The debris scattered by comets that pass by the Sun in very elongated orbits is so thin that the meteor showers produced are difficult to detect.
From a new meteor shower study published in Icarus magazine, researchers now report seeing this danger in the debris of some comets that pass close to Earth's orbit every 4.000 years or so.
A meteor shower
"Our studies presented us with a situation of danger from comets that orbited close to the Earth around 2000 BC," says the astronomer and lead author. Peter Jenniskens of the SETI Institute.
Jenniskens is in charge of the project Cameras for Allsky Meteor Surveillance (CAMS), which observes and triangulates visible meteors in the night sky using video surveillance cameras in low light conditions to measure their trajectory and orbit.
CAMS, danger detection networks from space
CAMS networks currently exist in nine countries, led by the paper's co-authors.
In recent years, new networks in Australia, Chile and Namibia have significantly increased the number of triangulated meteors.
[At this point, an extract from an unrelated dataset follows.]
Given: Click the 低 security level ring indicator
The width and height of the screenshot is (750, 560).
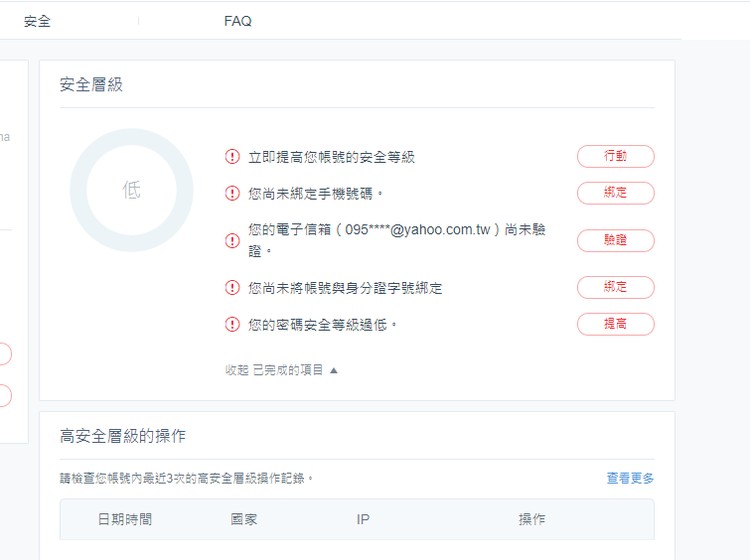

The addition of these networks produced a better and more complete picture of meteor showers in the night sky.
"Until recently, we only knew five long-term comets as the parent bodies of one of our meteor showers," said Jenniskens, "but we have now identified nine more, possibly 15 more."
Comets comprise only a small fraction of all impactors on Earth, but researchers believe they caused some of the largest impact events in Earth's history. They can be very large and their orbits are such that they can produce a high speed impact.
In the future, with more observations, we may be able to detect weaker rains and track the orbit of mother comets on even longer orbits.Peter Jenniskens
How the CAMS network works
Each night, the CAMS network determines the direction from which comet debris enters Earth's atmosphere. Maps are created on an interactive celestial sphere (published on http://cams.seti.org/FDL/) showing the meteor showers as colored spots.
"These are the shooting stars that we see with the naked eye," Jenniskens said. "By plotting their direction of approach, these maps show the sky and the universe around us in a very different light."
A data analysis found that long-term meteor showers can last for many days.
"This was a surprise to me," says Jenniskens. "It probably means that these comets have returned to the solar system many times in the past, while their orbits have gradually changed over time."
The data also revealed that the most fragmented meteor showers are probably the oldest.
"This could mean that larger meteoroids fall apart into smaller meteoroids."